The drug pricing issue has taken on fresh urgency as innovative medicines like gene therapy push treatment costs to stratospheric highs. Just recently, Novartis announced Zolgensma, a gene therapy for spinal muscular atrophy in children, which will be priced at $2.1m per treatment. And Zynteglo gene therapy from Bluebird, to treat beta thalassemia, a rare blood disorder, will sell for $1.8m in Europe. Some drug firms are using what they call “quality of life improvement” to set medicine prices. 

“The EU’s rules were written at a time when the world was different These issues aren’t going to go away. The rules need deep-rooted revision,” Kaitlin Mara, a spokesperson for Medicines Law & Policy told Generics Bulletin. The European Council will wait until installation of the next European Commission to decide on proposed changes.

Concept Of ‘Sufficient Profit’ Should Guide Policy Makers

Most importantly, the report suggests the notion of “sufficient profit” should guide policymakers, with “sufficiency estimates driven by transparency of cost and pricing.” Adequate incentives for research and development are important, but there needs to be a clearer link between risk and reward, the report said.

In defining the line between “sufficient” and “excessive” profitability, the report suggests a “return on investment” approach that aims for the “minimum return” required to spur orphan drug development.

Also, the report says, flexibilities in patent law “should not be rendered ineffective by exclusive rights granted through the medicines regulatory system.” And finally, the report says the EU should not use trade agreements to demand that third countries implement more stringent IP protection than they themselves are required under World Trade Organization rules.

The experts also said the EU orphan-disease prevalence threshold of not more than five per 10,000 people should be re-examined. The unprecedentedly high prices for orphan drugs have meant orphan disease markets with less than 10,000 patients can produce “blockbuster profits,” they note. As a result, it makes no sense to set a prevalence threshold based on an assumption about profitability without considering pricing behaviour, they said.

One case in point, the report noted, was treatment for cerebrotendinous xanthomatosis (CTX), a rare genetic disease which involves an inability to produce enough of the primary bile acid chenodeoxycholic acid (CDCA). In the Netherlands, CDCA was marketed until 2008 for gallstones at €0.28 ($0.32) a capsule. It was also prescribed off-label to treat CTX. Leadiant Biosciences acquired the marketing rights to Chenofalk, the product containing CDCA for gallstones, and withdrew it from the market. It then acquired marketing rights in 2017 for CDCA Leadiant as an orphan product for CTX. Once it was the sole supplier of CDCA to treat CTX, it set a price of €140 per capsule, representing “a 500-fold rise over the previously available CDCA product, and raising the treatment price from €300 to €150,000 a year,” the report said.

Consideration also should be given to instituting a ‘claw-back’ mechanism so that, if an orphan drug turns out to be profitable above a certain threshold, financial incentives provided by the EU during development could be repaid, the experts suggested.

The report’s briefing documents noted a big change in drug firms’ orphan-disease R&D “in response to generous (EU) incentives.” There were eight orphan drug products on the market in 2000 when new rules were introduced. By 2018, applications for orphan drug designation had risen to 3,210, of which 2,121 had been approved. 

A recent World Health Organization report showed production costs of most medicines on its Essential Medicines List were a small fraction of final prices paid by governments, patients or insurance. Countries can take a step towards fostering greater price transparency by sharing price information which could serve as a powerful negotiating tool, the experts said. Pooled procurement and voluntary sharing of policies could also help cut prices, they added.

ENTRIES SUPPLIED
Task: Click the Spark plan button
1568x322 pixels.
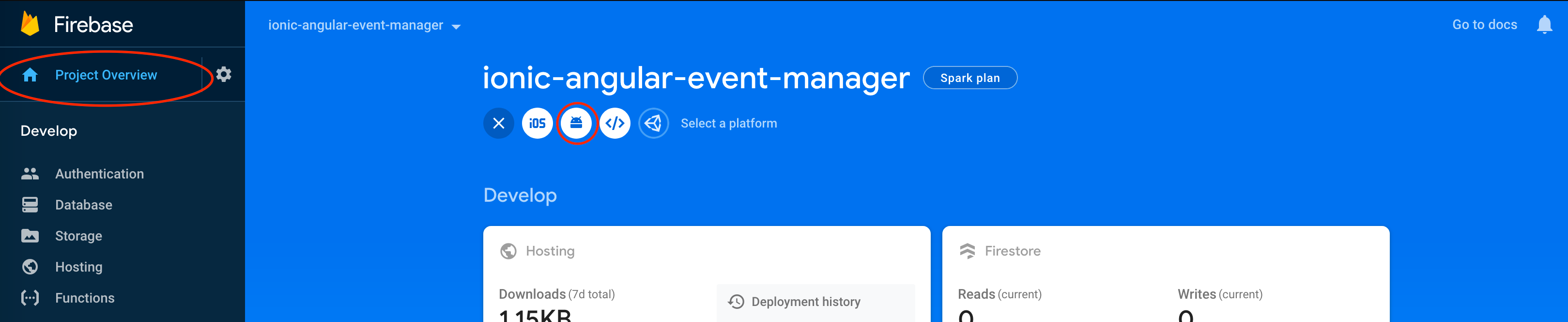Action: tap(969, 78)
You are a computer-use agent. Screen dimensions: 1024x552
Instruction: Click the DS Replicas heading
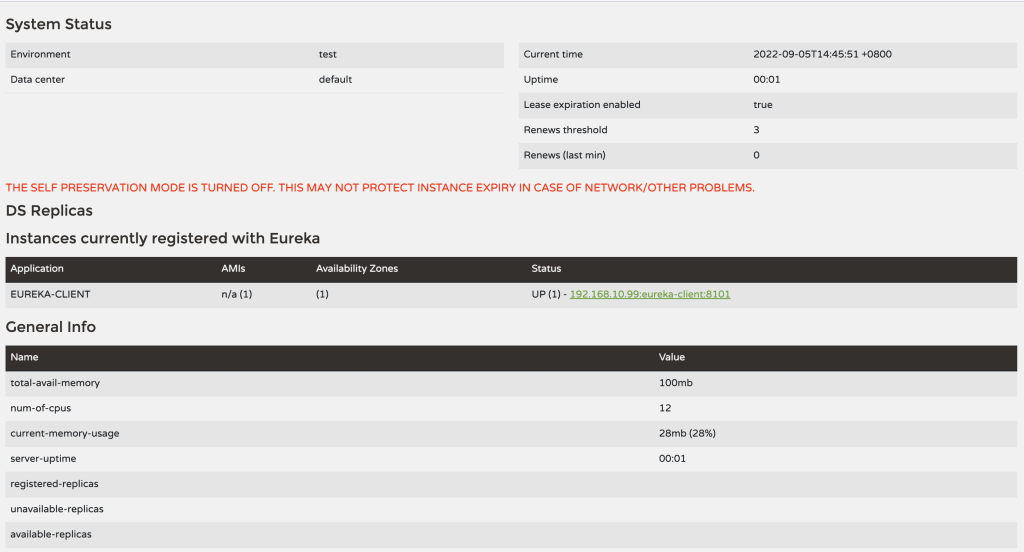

WHAT TO DO
1. In the drug pricing text, what price per capsule did Leadiant set for CDCA to treat CTX once it was the sole supplier?
2. Decide whether each statement agrees with the drug pricing text. Answer yes or no for each, and quote the deciding words.
(a) Zolgensma is priced at $2.1m per treatment.
(b) The European Council has already decided on the proposed changes to the EU's rules.
(c) By 2018, 3,210 applications for orphan drug designation had been approved.

ANSWERS
1. €140 per capsule.

2.
(a) Yes: "which will be priced at $2.1m per treatment."
(b) No: "The European Council will wait until installation of the next European Commission to decide on proposed changes."
(c) No: "applications for orphan drug designation had risen to 3,210, of which 2,121 had been approved."